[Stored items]

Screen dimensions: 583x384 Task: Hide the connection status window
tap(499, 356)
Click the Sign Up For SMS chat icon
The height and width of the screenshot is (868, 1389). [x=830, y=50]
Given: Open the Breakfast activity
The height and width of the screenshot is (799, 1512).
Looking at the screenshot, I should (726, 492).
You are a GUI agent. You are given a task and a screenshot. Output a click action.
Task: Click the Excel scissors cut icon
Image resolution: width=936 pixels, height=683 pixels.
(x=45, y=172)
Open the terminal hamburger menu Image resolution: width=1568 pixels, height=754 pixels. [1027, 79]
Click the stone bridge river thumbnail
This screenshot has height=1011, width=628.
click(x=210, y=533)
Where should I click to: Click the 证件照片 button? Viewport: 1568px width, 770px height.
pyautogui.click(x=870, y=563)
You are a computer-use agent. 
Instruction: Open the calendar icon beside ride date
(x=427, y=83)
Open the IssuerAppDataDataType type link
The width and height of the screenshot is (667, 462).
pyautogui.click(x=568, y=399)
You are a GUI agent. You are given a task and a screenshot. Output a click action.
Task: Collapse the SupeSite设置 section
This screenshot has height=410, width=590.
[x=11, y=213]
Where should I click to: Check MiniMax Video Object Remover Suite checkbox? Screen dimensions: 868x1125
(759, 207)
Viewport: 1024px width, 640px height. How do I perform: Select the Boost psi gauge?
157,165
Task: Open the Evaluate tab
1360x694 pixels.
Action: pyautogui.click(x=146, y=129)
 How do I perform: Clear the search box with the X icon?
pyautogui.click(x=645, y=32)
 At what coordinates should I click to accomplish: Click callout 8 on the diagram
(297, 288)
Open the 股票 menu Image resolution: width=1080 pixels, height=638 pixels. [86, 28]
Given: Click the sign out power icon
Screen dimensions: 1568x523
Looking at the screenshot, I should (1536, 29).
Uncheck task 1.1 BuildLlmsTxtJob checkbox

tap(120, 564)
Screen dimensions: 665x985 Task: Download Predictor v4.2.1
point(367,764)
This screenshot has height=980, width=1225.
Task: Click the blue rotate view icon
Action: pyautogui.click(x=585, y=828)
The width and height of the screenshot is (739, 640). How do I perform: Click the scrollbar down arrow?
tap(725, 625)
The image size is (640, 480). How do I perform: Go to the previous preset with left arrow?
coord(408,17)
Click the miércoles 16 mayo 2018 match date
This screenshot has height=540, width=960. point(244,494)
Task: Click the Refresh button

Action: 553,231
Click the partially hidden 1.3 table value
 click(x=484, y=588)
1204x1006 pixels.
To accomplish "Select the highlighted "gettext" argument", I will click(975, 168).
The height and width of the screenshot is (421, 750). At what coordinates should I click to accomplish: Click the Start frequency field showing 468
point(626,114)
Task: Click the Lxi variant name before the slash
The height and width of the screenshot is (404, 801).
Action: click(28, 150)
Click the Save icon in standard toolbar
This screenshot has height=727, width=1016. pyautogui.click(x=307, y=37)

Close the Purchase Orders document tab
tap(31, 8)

TASK TO CARRY OUT: A complete, exact repeat of the records is the required answer.

SOLUTION TO THIS EXERCISE:
Screen dimensions: 583x384 Task: Hide the connection status window
tap(499, 356)
Click the Sign Up For SMS chat icon
The height and width of the screenshot is (868, 1389). [x=830, y=50]
Given: Open the Breakfast activity
The height and width of the screenshot is (799, 1512).
Looking at the screenshot, I should (726, 492).
You are a GUI agent. You are given a task and a screenshot. Output a click action.
Task: Click the Excel scissors cut icon
Image resolution: width=936 pixels, height=683 pixels.
(x=45, y=172)
Open the terminal hamburger menu Image resolution: width=1568 pixels, height=754 pixels. [1027, 79]
Click the stone bridge river thumbnail
This screenshot has height=1011, width=628.
click(x=210, y=533)
Where should I click to: Click the 证件照片 button? Viewport: 1568px width, 770px height.
pyautogui.click(x=870, y=563)
You are a computer-use agent. 
Instruction: Open the calendar icon beside ride date
(x=427, y=83)
Open the IssuerAppDataDataType type link
The width and height of the screenshot is (667, 462).
pyautogui.click(x=568, y=399)
You are a GUI agent. You are given a task and a screenshot. Output a click action.
Task: Collapse the SupeSite设置 section
This screenshot has height=410, width=590.
[x=11, y=213]
Where should I click to: Check MiniMax Video Object Remover Suite checkbox? Screen dimensions: 868x1125
(759, 207)
Viewport: 1024px width, 640px height. How do I perform: Select the Boost psi gauge?
157,165
Task: Open the Evaluate tab
1360x694 pixels.
Action: pyautogui.click(x=146, y=129)
 How do I perform: Clear the search box with the X icon?
pyautogui.click(x=645, y=32)
 At what coordinates should I click to accomplish: Click callout 8 on the diagram
(297, 288)
Open the 股票 menu Image resolution: width=1080 pixels, height=638 pixels. [86, 28]
Given: Click the sign out power icon
Screen dimensions: 1568x523
Looking at the screenshot, I should (1536, 29).
Uncheck task 1.1 BuildLlmsTxtJob checkbox

tap(120, 564)
Screen dimensions: 665x985 Task: Download Predictor v4.2.1
point(367,764)
This screenshot has height=980, width=1225.
Task: Click the blue rotate view icon
Action: pyautogui.click(x=585, y=828)
The width and height of the screenshot is (739, 640). How do I perform: Click the scrollbar down arrow?
tap(725, 625)
The image size is (640, 480). How do I perform: Go to the previous preset with left arrow?
coord(408,17)
Click the miércoles 16 mayo 2018 match date
This screenshot has height=540, width=960. point(244,494)
Task: Click the Refresh button

Action: 553,231
Click the partially hidden 1.3 table value
 click(x=484, y=588)
1204x1006 pixels.
To accomplish "Select the highlighted "gettext" argument", I will click(975, 168).
The height and width of the screenshot is (421, 750). At what coordinates should I click to accomplish: Click the Start frequency field showing 468
point(626,114)
Task: Click the Lxi variant name before the slash
The height and width of the screenshot is (404, 801).
Action: click(28, 150)
Click the Save icon in standard toolbar
This screenshot has height=727, width=1016. pyautogui.click(x=307, y=37)

Close the Purchase Orders document tab
tap(31, 8)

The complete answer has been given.